** Opening DATA IN THIS EXERCISE block **
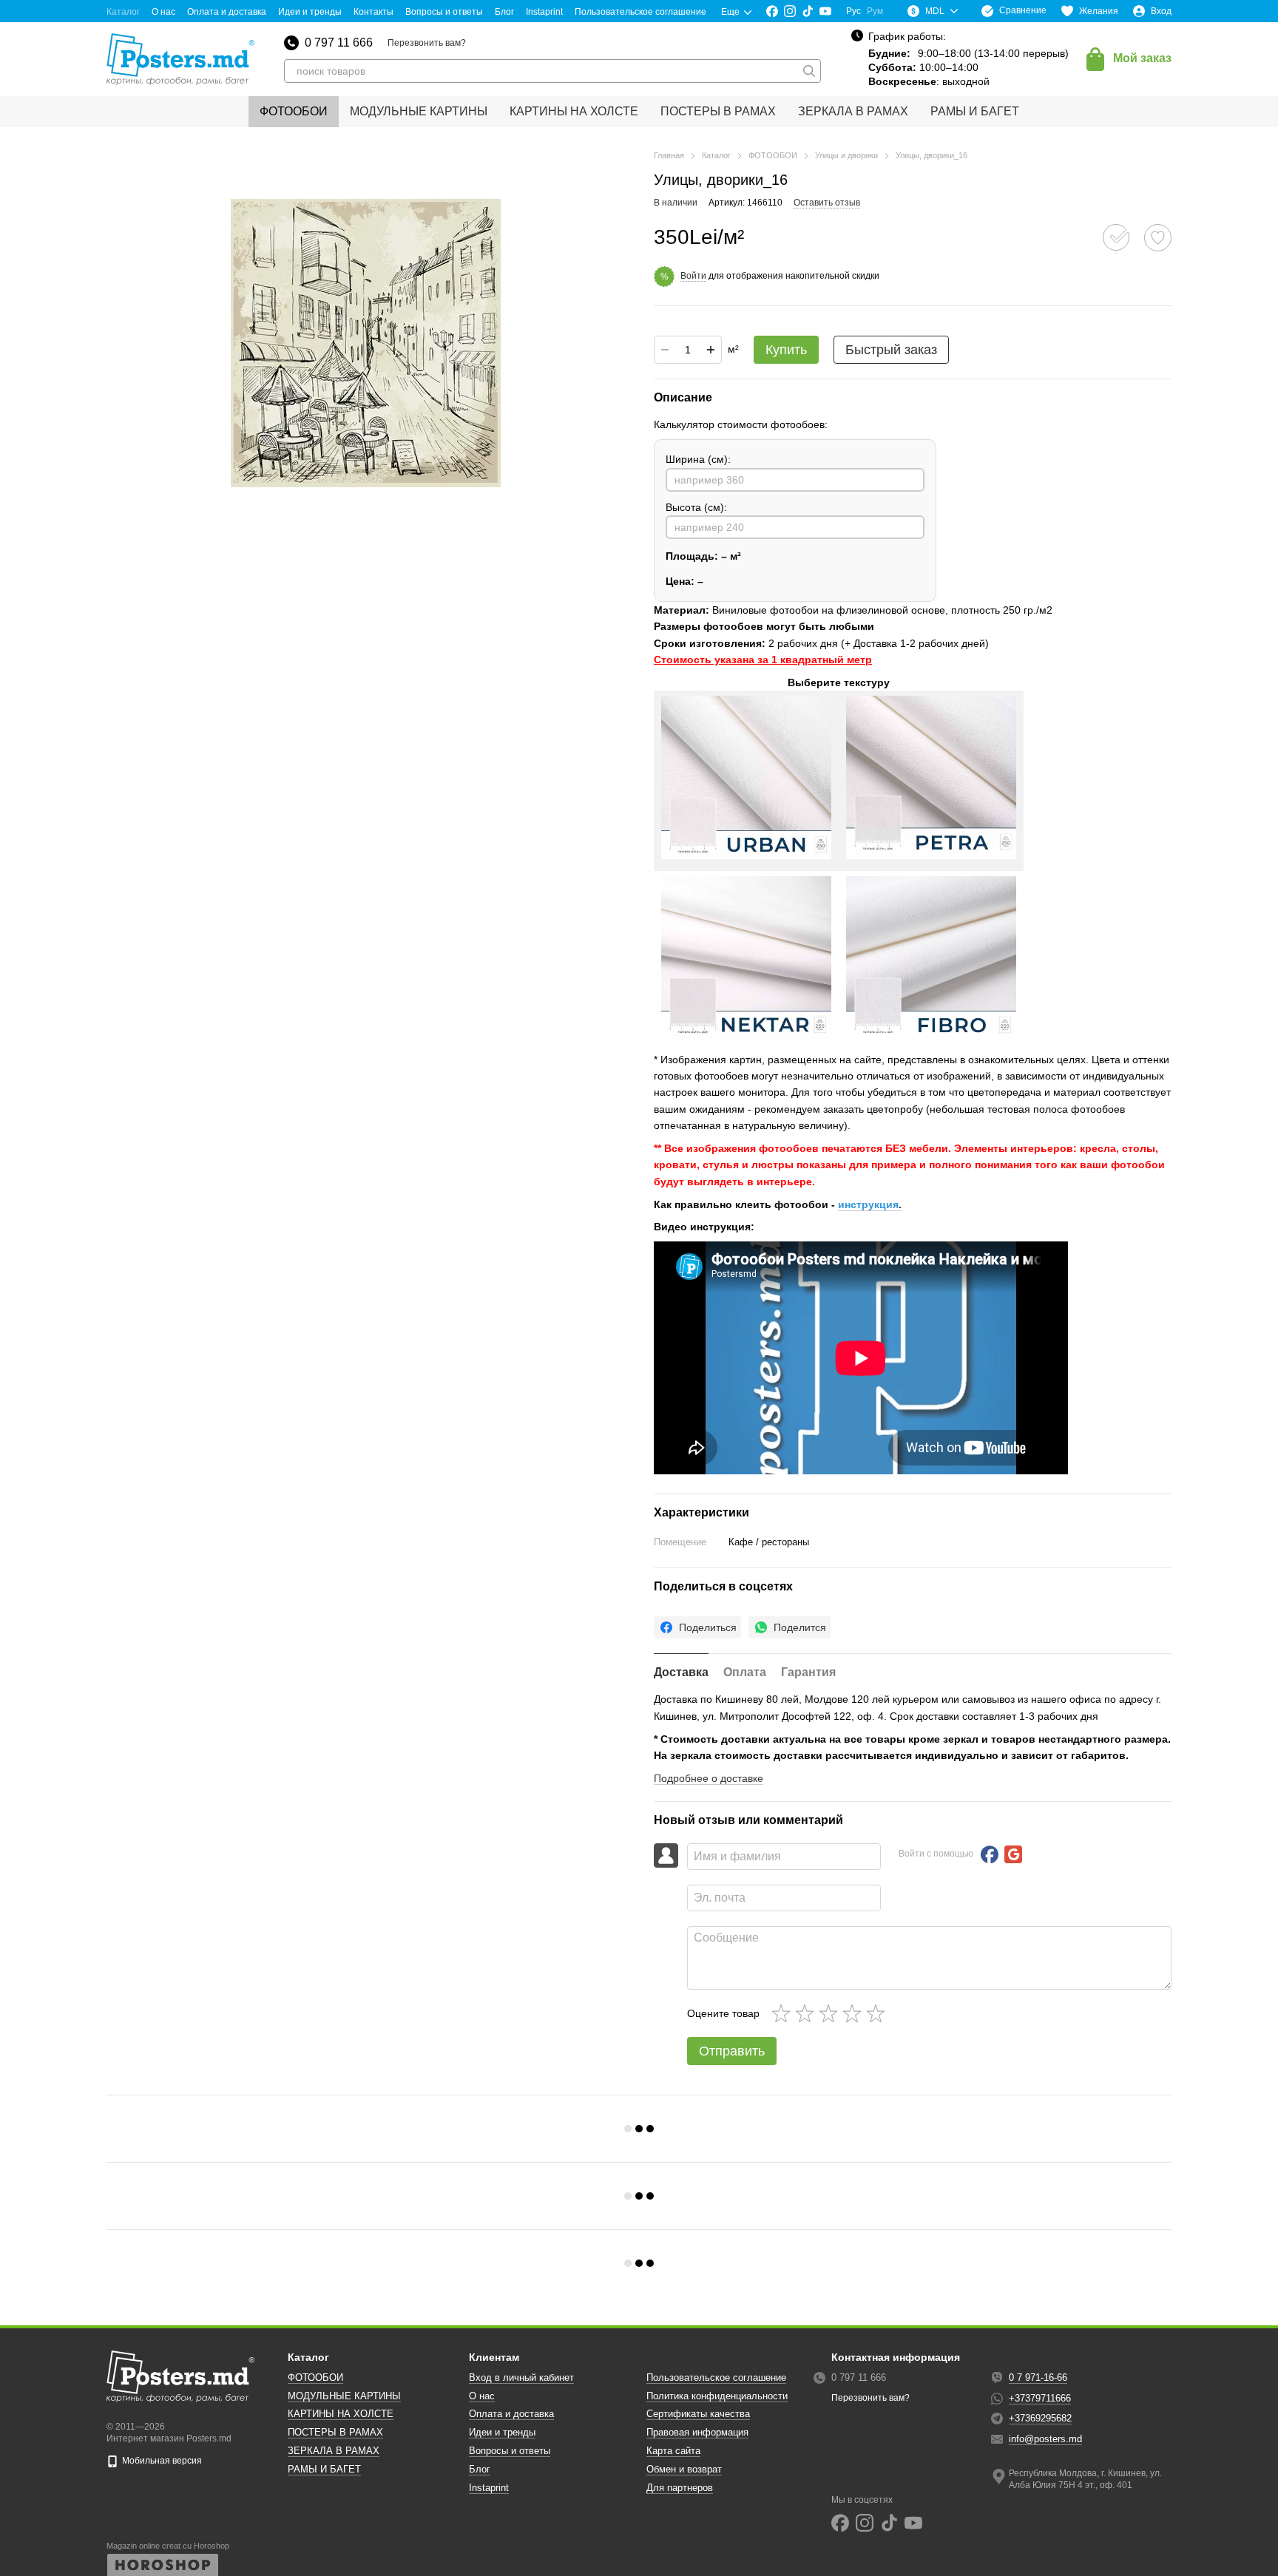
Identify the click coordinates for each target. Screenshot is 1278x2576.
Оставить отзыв (827, 202)
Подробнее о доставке (708, 1778)
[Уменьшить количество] (665, 349)
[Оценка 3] (831, 2013)
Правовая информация (697, 2432)
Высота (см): (696, 507)
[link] (697, 1627)
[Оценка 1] (784, 2013)
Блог (504, 12)
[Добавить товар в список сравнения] (1116, 237)
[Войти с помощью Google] (1013, 1854)
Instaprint (544, 12)
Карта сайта (673, 2450)
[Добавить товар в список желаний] (1158, 237)
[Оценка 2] (807, 2013)
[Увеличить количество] (710, 349)
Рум (875, 11)
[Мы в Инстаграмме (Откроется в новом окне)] (790, 11)
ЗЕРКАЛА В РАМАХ (853, 111)
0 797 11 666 (339, 43)
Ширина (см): (698, 459)
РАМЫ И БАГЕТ (974, 111)
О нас (163, 12)
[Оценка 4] (855, 2013)
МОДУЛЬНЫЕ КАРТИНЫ (418, 111)
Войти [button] (693, 276)
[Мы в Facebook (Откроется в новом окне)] (772, 11)
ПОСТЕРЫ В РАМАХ (718, 111)
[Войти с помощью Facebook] (989, 1854)
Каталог (123, 12)
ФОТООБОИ (294, 111)
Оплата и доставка (226, 12)
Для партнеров (679, 2487)
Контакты (373, 12)
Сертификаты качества (698, 2413)
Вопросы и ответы (444, 12)
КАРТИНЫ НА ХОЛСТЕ (574, 111)
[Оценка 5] (878, 2013)
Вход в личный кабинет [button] (521, 2377)
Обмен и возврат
** Closing DATA IN THIS EXERCISE block **
• _PROBLEM TO SOLVE_
Filter the entries above down to the lines that contain "Оценка".

• _ANSWER TO THIS TASK_
[Оценка 3] (831, 2013)
[Оценка 1] (784, 2013)
[Оценка 2] (807, 2013)
[Оценка 4] (855, 2013)
[Оценка 5] (878, 2013)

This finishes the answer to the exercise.